Incredibly Annoying: 15 NPCs We Seriously Want To Kill

Whatever your take, we can all admit that there are video game NPCs we’d like to see killed off.

Video games are great, aren’t they? They introduce us to fantastical new worlds, coveted loot drops, and characters that we can relate to and enjoy. Right? Well, that’s usually correct. It seems like most developers always pair an incredibly well-developed character with an annoying, cliché NPC that we just want to drop. It would just take a single well-placed arrow or a quick turn of the wheel to run them over. Then they would be gone for good. We wouldn’t have to listen to high-pitched voices, quirky catchphrases, or constant bickering that gets us killed. Some just get in the way and get us killed, which is the absolute worst. Imagine a stealth mission involving Roman Bellic. These NPCs are the real enemies, not the antagonists we’ve all beaten.

You’ll most likely recognize these characters from your favorite video games. We’ve scoured the industry, looking for any NPC that was annoying. Simply rage-inducing. Just thinking about Tom Nook and his pestering, loan shark ways makes my blood boil. I’m sure the same can be said for you. Furthermore, there may be some characters you find yourself actually liking. We know Claptrap is a mixed bag. Some people hate the annoying robot, while others enjoy his crazy antics and commentary. Whatever your take, we can all admit that there are video game NPCs we’d like to see killed off – whether it’s by our hand or not. Let’s all band together and rid the gaming world of these 15 NPCs we all seriously want to kill.

Dataset records>

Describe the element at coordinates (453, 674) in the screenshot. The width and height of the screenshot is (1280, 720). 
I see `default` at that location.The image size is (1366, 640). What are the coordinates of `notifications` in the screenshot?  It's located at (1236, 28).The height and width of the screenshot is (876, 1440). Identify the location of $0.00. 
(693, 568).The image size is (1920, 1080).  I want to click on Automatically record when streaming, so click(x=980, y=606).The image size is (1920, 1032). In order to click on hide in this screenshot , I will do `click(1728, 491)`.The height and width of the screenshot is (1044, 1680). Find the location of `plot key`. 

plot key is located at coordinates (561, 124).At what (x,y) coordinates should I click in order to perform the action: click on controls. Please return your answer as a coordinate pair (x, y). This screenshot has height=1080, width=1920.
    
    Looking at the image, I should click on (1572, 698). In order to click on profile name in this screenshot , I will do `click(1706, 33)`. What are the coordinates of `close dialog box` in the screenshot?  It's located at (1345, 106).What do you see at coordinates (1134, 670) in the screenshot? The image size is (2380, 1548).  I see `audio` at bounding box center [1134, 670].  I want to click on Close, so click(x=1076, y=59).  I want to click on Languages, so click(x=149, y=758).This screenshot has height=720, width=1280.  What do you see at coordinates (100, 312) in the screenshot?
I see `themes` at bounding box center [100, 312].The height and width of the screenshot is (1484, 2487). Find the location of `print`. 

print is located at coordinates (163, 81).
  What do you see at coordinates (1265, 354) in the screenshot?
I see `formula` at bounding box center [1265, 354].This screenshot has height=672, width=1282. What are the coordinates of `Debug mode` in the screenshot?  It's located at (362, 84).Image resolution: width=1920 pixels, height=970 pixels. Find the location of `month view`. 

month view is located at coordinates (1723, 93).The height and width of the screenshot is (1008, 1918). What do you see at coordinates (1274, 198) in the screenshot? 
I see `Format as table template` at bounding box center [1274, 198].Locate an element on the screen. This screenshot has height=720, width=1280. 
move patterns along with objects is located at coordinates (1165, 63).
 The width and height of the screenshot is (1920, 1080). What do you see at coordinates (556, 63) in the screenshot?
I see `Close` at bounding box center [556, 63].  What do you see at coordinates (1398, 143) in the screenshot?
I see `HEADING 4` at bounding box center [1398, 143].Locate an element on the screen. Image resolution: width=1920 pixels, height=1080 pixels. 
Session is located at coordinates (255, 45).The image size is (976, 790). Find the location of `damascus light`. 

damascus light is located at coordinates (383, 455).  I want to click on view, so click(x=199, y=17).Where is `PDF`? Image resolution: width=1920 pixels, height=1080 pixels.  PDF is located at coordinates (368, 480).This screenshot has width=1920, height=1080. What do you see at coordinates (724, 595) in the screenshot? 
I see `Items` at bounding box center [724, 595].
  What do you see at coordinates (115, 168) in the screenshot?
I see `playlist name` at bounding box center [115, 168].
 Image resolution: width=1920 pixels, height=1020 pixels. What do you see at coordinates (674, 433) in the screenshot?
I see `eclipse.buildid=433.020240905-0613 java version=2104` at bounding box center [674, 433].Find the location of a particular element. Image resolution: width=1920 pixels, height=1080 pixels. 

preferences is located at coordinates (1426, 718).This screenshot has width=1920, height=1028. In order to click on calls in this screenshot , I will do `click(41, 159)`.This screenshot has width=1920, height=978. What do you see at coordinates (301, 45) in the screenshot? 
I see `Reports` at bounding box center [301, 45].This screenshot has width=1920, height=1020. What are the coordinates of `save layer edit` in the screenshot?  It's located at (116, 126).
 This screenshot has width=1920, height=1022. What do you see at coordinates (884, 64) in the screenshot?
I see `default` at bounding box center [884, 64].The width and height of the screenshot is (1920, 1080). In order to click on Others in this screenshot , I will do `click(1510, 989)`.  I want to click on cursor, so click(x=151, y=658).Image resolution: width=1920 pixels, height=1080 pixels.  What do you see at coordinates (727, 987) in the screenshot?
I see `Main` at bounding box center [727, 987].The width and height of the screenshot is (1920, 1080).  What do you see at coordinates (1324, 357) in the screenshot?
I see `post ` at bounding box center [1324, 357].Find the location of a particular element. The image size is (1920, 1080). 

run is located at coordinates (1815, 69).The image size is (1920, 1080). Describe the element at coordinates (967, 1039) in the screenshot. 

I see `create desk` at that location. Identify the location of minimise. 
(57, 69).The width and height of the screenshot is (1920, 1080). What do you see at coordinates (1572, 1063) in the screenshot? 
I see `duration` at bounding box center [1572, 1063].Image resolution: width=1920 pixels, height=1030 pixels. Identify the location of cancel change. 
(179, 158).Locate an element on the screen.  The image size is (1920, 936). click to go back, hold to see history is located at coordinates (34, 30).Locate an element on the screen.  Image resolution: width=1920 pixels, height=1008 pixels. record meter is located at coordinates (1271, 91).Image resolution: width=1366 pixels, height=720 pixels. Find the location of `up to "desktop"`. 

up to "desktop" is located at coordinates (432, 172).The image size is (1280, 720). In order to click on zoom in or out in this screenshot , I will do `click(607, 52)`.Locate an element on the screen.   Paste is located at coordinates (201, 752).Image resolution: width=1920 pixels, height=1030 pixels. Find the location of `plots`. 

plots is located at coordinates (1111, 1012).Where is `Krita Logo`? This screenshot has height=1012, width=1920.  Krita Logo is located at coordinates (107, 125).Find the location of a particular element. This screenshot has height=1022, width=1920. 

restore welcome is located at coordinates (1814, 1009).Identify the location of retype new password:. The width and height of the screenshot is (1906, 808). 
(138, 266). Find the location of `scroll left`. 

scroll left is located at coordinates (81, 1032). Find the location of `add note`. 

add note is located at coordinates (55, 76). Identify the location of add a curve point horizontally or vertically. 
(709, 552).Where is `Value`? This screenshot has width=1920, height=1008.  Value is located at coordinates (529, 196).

Tasks>
A: List every video game character the article on annoying video game NPCs mentions by name.
B: Write the next part of the article on annoying video game NPCs, starting after its final sentence.

Outputs for the tasks>
A: Roman Bellic, Tom Nook, Claptrap

B:
15 Skyrim – Children

Via: ESO Forums

The Elder Scrolls V: Skyrim is currently one of the most significant RPG achievements in the industry. So much, in fact, that Bethesda refuses to let the game die off. What the community really wants to kill off, however, are the annoying children running through the streets of Whiterun. They are pestering, dirty kids who always must get the last word in. It’s annoying. We want them gone!

Thankfully, the modding community feels the same. Found on various modding websites and through Steam, players can download ‘Killable Children’ – a unique mod that allows all children in the game to be taken care of. Of course, don’t let other people catch you slashing a child with your sword. It’s still a crime, after all.

14 GTA V – Simeon

Via: GTA Wiki

You’ve probably seen the massive amount of backlash surrounding Grand Theft Auto V, Rockstar, and Take-Two at the moment. It’s pretty rough to witness the gaming community tearing apart a beloved open-world achievement, though Take-Two has indeed brought this against themselves. Anyway, GTA V’s single-player campaign remains a steadfast, endorphin-fueled ride. Unfortunately, one early character mars the whole experience: Simeon.

Simeon – your early-game boss – is a skeevy businessman who has only his own interests in mind. He wants money and you’re going to get it for him, one way or another. His constant phone calls in GTAV certainly don’t help either. They make us see red. We don’t have time to steal cars for this conman. We have our own crime to pursue, dang it!

13 Animal Crossing – Tom Nook

Via: My Nintendo News

You could argue that without Tom Nook, the Animal Crossing experience would never happen. You see, he gives you your home, its upgrades, and a thriving community to enjoy. He does it all for an immense number of Bells, though. That’s right; you’ll be paying off this shark for years to come. Millions of Bells will leave your bank account and enter his, and yet he always wears the same clothes. What a sicko!

Furthermore, Nook has an immense amount of money and yet he hires his nephews to run his stores instead of an outside employee who may need the job. That’s nepotism, pure and simple. Just one more shady business practice Mr. Tom Nook performs on the job. In the most recent game, Animal Crossing: New Leaf, Nook goes above and beyond by opening Nook’s Homes. This little shop is useful, but overpriced. Would you like a new fence around your home? How about thousands of Bells. Do you want a blue door? That will be thousands of Bells.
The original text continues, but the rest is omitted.